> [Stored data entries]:
-------

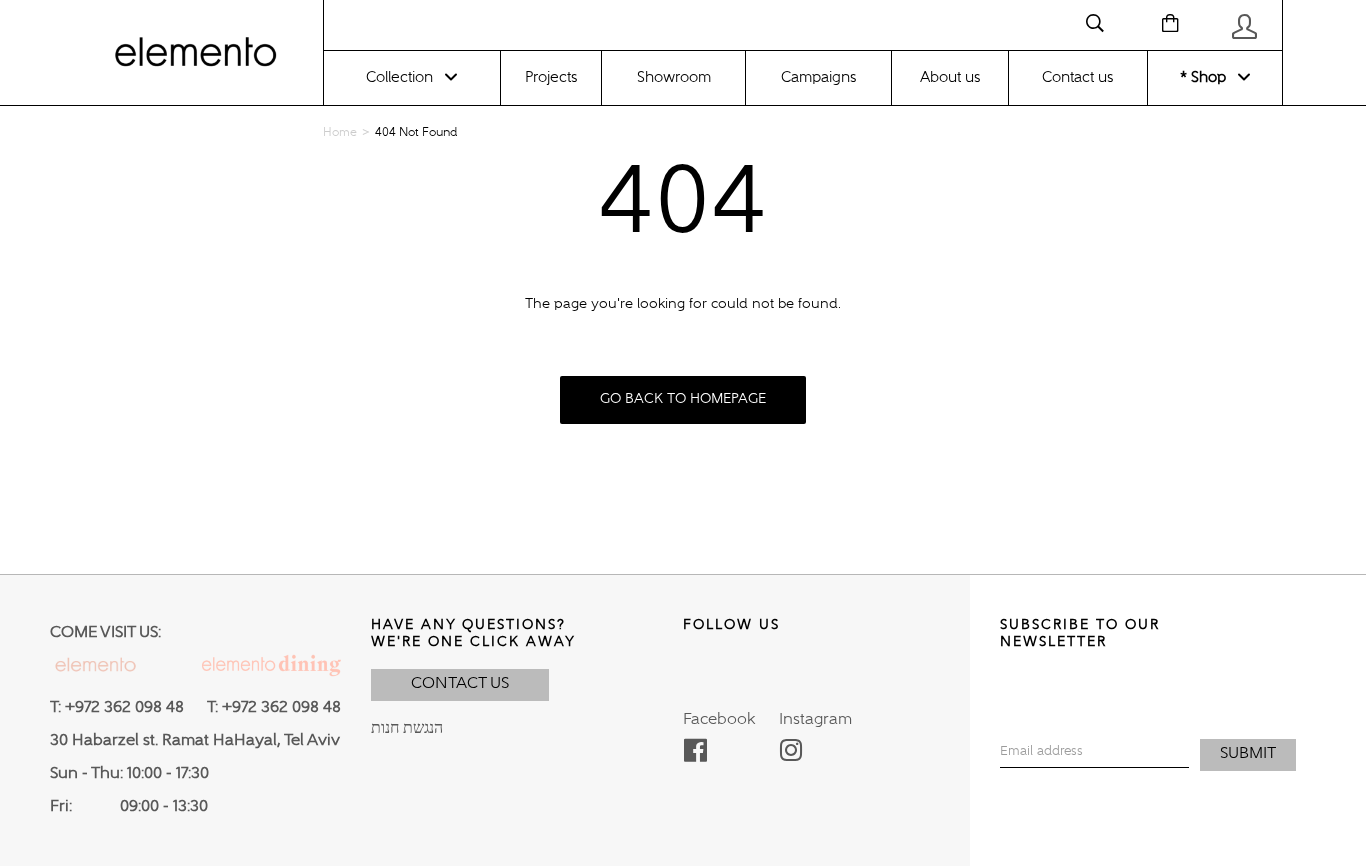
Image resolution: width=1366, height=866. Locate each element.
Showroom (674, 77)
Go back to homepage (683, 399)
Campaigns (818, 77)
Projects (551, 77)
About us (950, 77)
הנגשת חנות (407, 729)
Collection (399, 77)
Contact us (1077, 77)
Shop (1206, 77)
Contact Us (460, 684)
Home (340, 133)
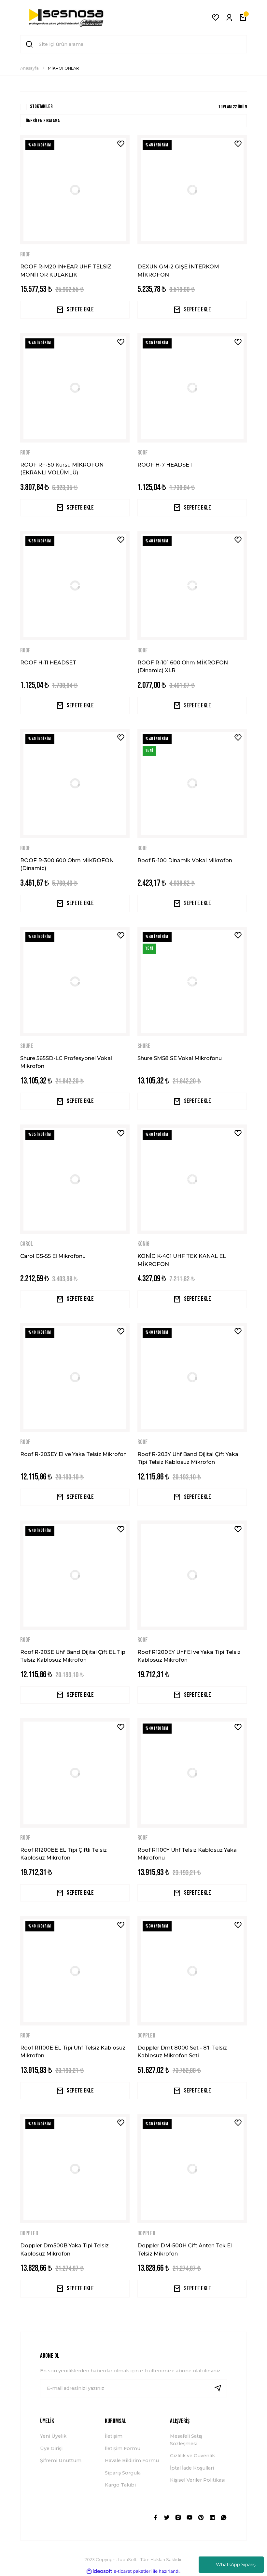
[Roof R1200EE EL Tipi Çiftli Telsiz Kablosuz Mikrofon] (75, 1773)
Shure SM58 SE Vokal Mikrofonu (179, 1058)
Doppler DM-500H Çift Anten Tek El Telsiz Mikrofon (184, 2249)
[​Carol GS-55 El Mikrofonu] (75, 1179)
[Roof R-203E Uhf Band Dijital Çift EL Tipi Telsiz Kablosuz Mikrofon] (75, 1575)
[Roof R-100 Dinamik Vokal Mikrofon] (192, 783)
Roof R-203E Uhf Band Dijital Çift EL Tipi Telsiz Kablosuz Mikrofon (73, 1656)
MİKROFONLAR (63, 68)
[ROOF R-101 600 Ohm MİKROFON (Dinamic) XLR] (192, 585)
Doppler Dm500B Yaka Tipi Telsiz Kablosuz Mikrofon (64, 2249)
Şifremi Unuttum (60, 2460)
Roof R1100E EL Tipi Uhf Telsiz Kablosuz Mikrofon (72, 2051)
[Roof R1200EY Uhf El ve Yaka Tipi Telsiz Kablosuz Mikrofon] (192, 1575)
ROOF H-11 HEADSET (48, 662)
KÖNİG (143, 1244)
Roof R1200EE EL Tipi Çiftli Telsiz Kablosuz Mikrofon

-------

> [Exercise goal]: Would you return the entries verbatim, minus any images?

> [Worked solution]:
Image resolution: width=1366, height=866. Locate each element.
Showroom (674, 77)
Go back to homepage (683, 399)
Campaigns (818, 77)
Projects (551, 77)
About us (950, 77)
הנגשת חנות (407, 729)
Collection (399, 77)
Contact us (1077, 77)
Shop (1206, 77)
Contact Us (460, 684)
Home (340, 133)
[Roof R1200EE EL Tipi Çiftli Telsiz Kablosuz Mikrofon] (75, 1773)
Shure SM58 SE Vokal Mikrofonu (179, 1058)
Doppler DM-500H Çift Anten Tek El Telsiz Mikrofon (184, 2249)
[​Carol GS-55 El Mikrofonu] (75, 1179)
[Roof R-203E Uhf Band Dijital Çift EL Tipi Telsiz Kablosuz Mikrofon] (75, 1575)
[Roof R-100 Dinamik Vokal Mikrofon] (192, 783)
Roof R-203E Uhf Band Dijital Çift EL Tipi Telsiz Kablosuz Mikrofon (73, 1656)
MİKROFONLAR (63, 68)
[ROOF R-101 600 Ohm MİKROFON (Dinamic) XLR] (192, 585)
Doppler Dm500B Yaka Tipi Telsiz Kablosuz Mikrofon (64, 2249)
Şifremi Unuttum (60, 2460)
Roof R1100E EL Tipi Uhf Telsiz Kablosuz Mikrofon (72, 2051)
[Roof R1200EY Uhf El ve Yaka Tipi Telsiz Kablosuz Mikrofon] (192, 1575)
ROOF H-11 HEADSET (48, 662)
KÖNİG (143, 1244)
Roof R1200EE EL Tipi Çiftli Telsiz Kablosuz Mikrofon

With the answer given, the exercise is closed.